This work was done for Santa Clara University's Deep Learning course taught by Professor Anastasiu
This repository serves as an evaluation and analysis of a state-of-the-art stereo-based depth estimation algorithm called Bi3D. Bi3D was evaluated against two other state-of-the-art stereo-based depth estimation algorithms, AnyNet and LEAStereo.
Both these models were fine-tuned on the KITTI Stereo Evaluation 2015 dataset using weights that had already been trained with SceneFlow. The comparison metrics employed were inference time and three pixel error. We confirmed that for binary classification, Bi3D is indeed faster than both AnyNet and LEAStereo. We also showed that Bi3D had the highest three-pixel error.
Bi3D original implementation found here
AnyNet original implementation found here
LEAStereo original implementation found here
State of the art stereo-based depth estimation algorithms compute depth by testing a number of candidate disparities and then selecting the most likely under some cost function. Therefore, in order to calculate the disparity for each pixel, a continuous depth map needs to be generated. For real-time applications such as autonomous navigation, however, it may be useful to trade accuracy for lower latency. Bi3D presents a method that estimates depth via a series of binary classifications. Rather than testing if objects are at a particular depth D, it classifies them as being closer or farther than D. Bi3D also boasts the ability to estimate depth with arbitrarily coarse quantization, produce quantized levels within a target depth range, or generate a continuous depth map. This fine-grained control is the core strength of Bi3D, allowing one to determine the optimal computation based on the accuracy and time budget allotted.
The following is a brief description of the algorithm, summarized from the original paper
Given two input images and a plane sweep volume built using a range of disparity values that are given as max and min hyperparameters we first perform a homography over a plane generated over a single disparity value from the PSV. The homography, often called warping, generates disparity vectors for pixels or objects of interest in the scene based on some cost matching function. At this step we perform disparity regression and the output of the network is the disparity vectors over the disparities that are in the interval [disparity_min, disparity_max]. This is the general pipeline of existing algorithms but there are two main changes that take place in order to generate binary disparity maps. First we do not need to consider the disparity magnitude when doing binary depth estimation. When two disparity vectors have opposite directions, they are considered to be on opposite sides of the disparity plane therefore doing regression on disparity vectors is redundant for binary depth maps. Second, the range of disparity values that we consider in Bi3D are discrete as compared to existing implementations.
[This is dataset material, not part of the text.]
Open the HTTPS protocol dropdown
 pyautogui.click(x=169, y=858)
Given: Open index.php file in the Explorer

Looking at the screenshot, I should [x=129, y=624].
In other words, we no longer test disparities in the range [disparity_min, disparity_max] but the disparity values [d0, d1, … , dn]. This significantly reduces the search space and therefore the speed at which the algorithm is able to do inferences. For quantized depth estimation they simply concatenate the results of several binary depth estimations. Similarly for selective depth they consider depth in a smaller interval still using fixed discrete values. Lastly, because they are doing a binary classification the output of the network is no longer parameterized by the cost of matching disparity vectors but a confidence map of the pixels for a disparity plane d_i. The confidence map remaps the pixels into the range [0,1] and tells us the probability that a pixel is in front or behind a plane generated by the PSV.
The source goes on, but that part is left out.